- **Consigne A**: D'après l'extrait de page, quelle fonction Veronica Bermudez exerce-t-elle au Qeeri ?

- **Extrait de page**:
Veronica Bermudez, experte des dispositifs photovoltaïques, directrice du Centre énergie du Qeeri (Qatar Environment and Energy Research Institute)
La question du mix énergétique est-elle essentielle ?
Mai 2022
Augmenter les énergies renouvelables, intensifier l’électrification, investir massivement pour favoriser la transition des sites industriels… Les solutions pour lutter contre le réchauffement climatique semblent connues de tous, jusqu’à en devenir des slogans parfois vidés de leurs véritables enjeux. Veronica Bermudez, experte des dispositifs photovoltaïques, directrice du Centre énergie du Qeeri, invite à la nuance pour faire émerger des réponses réalistes et efficaces.
En simplifiant à l’extrême, ne pourrait-on pas dire que la solution au réchauffement climatique tient en une formule : « électrification massive + hausse des énergies renouvelables ? » La voie est toute tracée, non ?

Enregistrements de pointage pour captures d'écran et pages

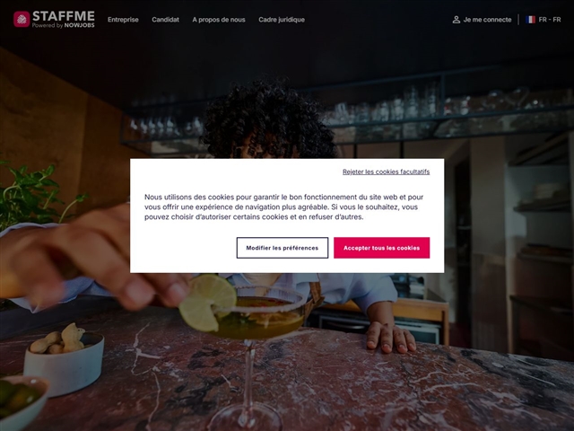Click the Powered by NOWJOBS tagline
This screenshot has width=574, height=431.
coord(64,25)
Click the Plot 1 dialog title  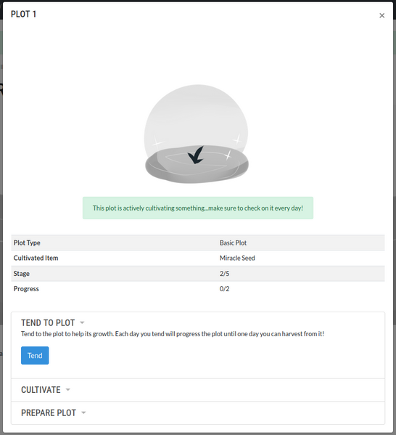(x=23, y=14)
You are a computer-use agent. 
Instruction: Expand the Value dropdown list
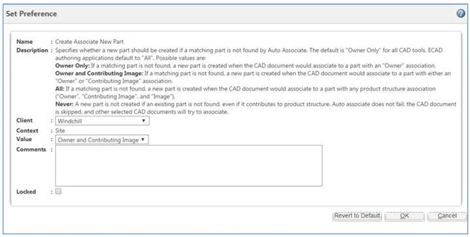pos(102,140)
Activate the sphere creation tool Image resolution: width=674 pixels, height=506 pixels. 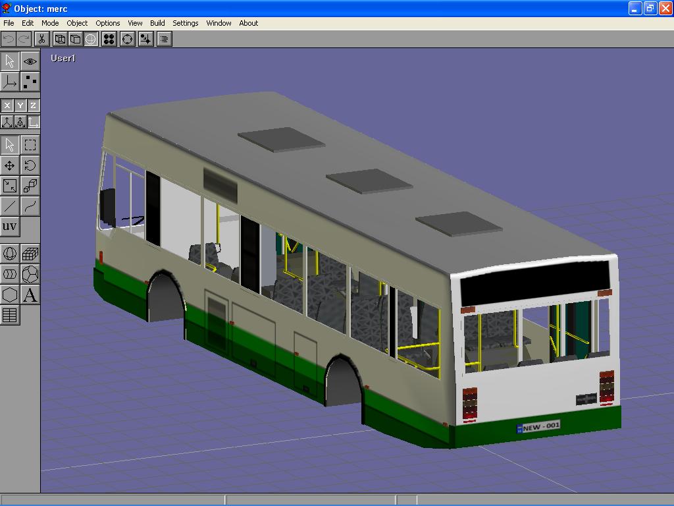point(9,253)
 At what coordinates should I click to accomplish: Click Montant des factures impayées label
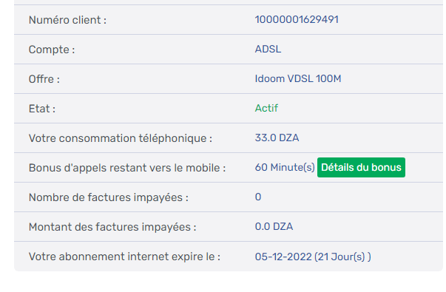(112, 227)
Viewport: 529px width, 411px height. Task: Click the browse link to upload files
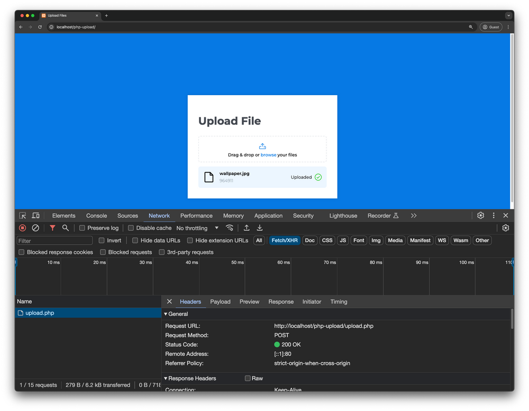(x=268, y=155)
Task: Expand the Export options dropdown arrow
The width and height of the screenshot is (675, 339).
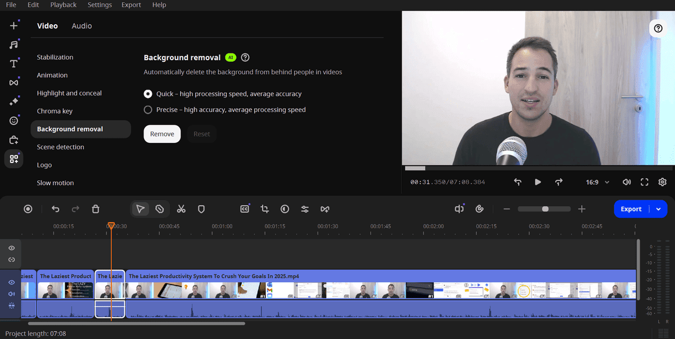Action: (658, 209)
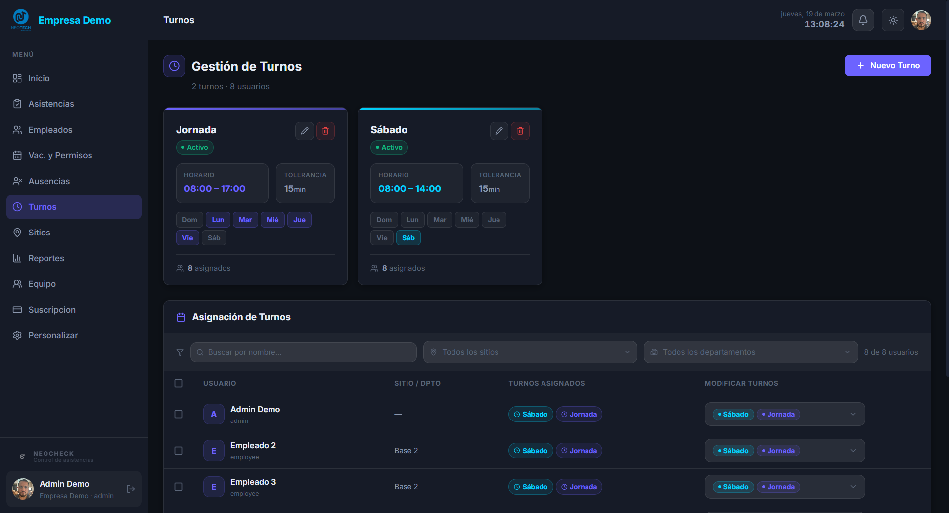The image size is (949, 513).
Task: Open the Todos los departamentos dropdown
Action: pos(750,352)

- **Consigne B**: Reproduisez les lignes de la liste, en commençant par celle qui contient « Viewport: 529px width, 411px » et en poursuivant jusqu'à la fin de cette liste. Omettez les images dans votre réponse.

- **Réponse A**: Elle est directrice du Centre énergie du Qeeri.

- **Réponse B**:
Viewport: 529px width, 411px height. Task: Click the browse link to upload files
(x=268, y=155)
Task: Expand the Export options dropdown arrow
The width and height of the screenshot is (675, 339).
Action: (658, 209)
The image size is (949, 513).
Task: Open the Todos los departamentos dropdown
Action: pos(750,352)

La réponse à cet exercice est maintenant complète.